I very rapidly made my way through another audiobook after that: Hell Bent by Leigh Bardugo, the sequel to Ninth House, her adult debut, which I quite enjoyed. Picking up a few months after the events of the previous novel, we once again see Alex Sterne attempting to navigate her multifaceted life of problems: seeing the dead, going to Yale, working for the secret society of which she is a part, trying to rescue a friend who’s trapped in Hell, and still dodging the long reach of a drug dealer from her troubled past. Bardugo’s gift for pacing is fully on display here, and if a few too many people “slice the air with [their] hand[s],” I am willing to overlook it in the interests of a ripping yarn that offers dark academia with at least a nod to class consciousness. Apparently there’ll be a third one at some point, and I certainly look forward to it.
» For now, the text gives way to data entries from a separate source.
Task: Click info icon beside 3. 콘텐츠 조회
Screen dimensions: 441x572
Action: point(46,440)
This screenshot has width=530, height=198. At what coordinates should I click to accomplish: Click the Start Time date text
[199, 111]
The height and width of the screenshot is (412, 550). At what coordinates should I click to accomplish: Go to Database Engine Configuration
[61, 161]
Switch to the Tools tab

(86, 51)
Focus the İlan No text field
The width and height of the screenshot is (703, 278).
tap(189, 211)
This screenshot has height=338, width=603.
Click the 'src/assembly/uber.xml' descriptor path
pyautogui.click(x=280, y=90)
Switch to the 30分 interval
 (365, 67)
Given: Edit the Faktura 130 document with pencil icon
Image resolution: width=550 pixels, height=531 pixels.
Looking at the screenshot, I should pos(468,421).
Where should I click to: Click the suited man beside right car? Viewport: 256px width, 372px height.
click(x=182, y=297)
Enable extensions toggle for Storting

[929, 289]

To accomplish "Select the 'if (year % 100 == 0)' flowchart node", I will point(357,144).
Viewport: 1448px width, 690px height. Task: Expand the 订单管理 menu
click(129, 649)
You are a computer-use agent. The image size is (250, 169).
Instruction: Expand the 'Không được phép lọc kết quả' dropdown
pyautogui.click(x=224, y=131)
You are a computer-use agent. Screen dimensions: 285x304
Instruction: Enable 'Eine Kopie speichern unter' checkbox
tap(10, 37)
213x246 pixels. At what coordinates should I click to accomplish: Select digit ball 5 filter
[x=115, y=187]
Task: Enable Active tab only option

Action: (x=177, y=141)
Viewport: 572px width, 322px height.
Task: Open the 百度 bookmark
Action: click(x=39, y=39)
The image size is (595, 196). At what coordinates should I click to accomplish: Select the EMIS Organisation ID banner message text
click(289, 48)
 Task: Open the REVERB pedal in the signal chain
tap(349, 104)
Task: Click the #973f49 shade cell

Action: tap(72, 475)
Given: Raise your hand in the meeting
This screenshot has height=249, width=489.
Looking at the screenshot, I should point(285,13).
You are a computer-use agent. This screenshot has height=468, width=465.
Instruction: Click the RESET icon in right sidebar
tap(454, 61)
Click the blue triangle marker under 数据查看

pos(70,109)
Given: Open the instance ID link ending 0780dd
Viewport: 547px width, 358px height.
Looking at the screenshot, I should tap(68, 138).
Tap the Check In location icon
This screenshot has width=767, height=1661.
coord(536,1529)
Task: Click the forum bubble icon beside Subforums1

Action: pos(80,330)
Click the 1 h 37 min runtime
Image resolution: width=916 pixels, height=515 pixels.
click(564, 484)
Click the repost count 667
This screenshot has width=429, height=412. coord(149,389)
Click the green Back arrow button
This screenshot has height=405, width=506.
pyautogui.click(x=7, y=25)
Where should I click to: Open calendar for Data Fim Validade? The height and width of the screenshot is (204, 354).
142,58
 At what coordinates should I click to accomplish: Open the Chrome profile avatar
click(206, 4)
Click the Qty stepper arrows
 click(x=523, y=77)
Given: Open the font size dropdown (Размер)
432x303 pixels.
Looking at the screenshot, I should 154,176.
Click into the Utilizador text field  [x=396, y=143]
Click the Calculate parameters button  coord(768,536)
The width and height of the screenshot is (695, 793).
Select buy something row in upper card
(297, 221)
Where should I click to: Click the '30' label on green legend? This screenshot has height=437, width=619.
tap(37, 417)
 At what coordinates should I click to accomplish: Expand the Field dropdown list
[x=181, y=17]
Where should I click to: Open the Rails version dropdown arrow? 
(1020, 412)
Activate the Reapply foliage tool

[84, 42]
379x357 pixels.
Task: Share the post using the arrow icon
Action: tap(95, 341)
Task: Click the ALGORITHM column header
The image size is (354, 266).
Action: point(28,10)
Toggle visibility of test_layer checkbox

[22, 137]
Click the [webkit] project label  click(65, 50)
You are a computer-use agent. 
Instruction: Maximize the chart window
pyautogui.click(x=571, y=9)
Next up, I finished Everybody’s Right by Paolo Sorrentino, which I read in Howard Curtis’s English translation after receiving it as a gift from a friend who raved about it. Sorrentino, better known as a director in the anglosphere — This Must Be the Place and The Great Beauty come first to mind — proves a capable and engaging novelist. We follow Tony Pagoda, a singer of schmaltzy tunes, as his career of fucking beautiful women and doing just an absolute shitload of cocaine, while also saying mean things about pretty much everyone, crashes and burns around him. This could have been grim or solipsistic or otherwise not great, but Sorrentino via Curtis avoids this, keeping Tony’s narration bright and snappy, peppered with just enough jaded reflection on life, love, and why he might have just done what he did to suspend the reader in a kind of balancing act between loathing and loving this sopping wet beast of a man.
I close this round-up with a book I technically finished today, but who gives a shit, I know the guy who made the rules and he’s an asshole: Last Exit by Max Gladstone. Cameron recommended it very highly, and I cosign what he said of it. It’s a delight, hitting a nice sweet spot between American Gods and Angelmaker, both of which I loved. And I loved this: Zelda, ten years after she and her friends tried and failed to save the world, attempts to get the gang back together (and maybe save her girlfriend, who was lost to the rot that is eating the world). It was, in many ways, a keyboard smash of stuff I already like — in addition to the comparisons I made previously, I also liked that the magic is mostly math and the main characters are mostly in their 30s, with all the attendant problems of that age. (I’m also in my 30s.) It was an excellent conclusion to the month, and I’m very excited to dig deeper into Gladstone’s back catalog.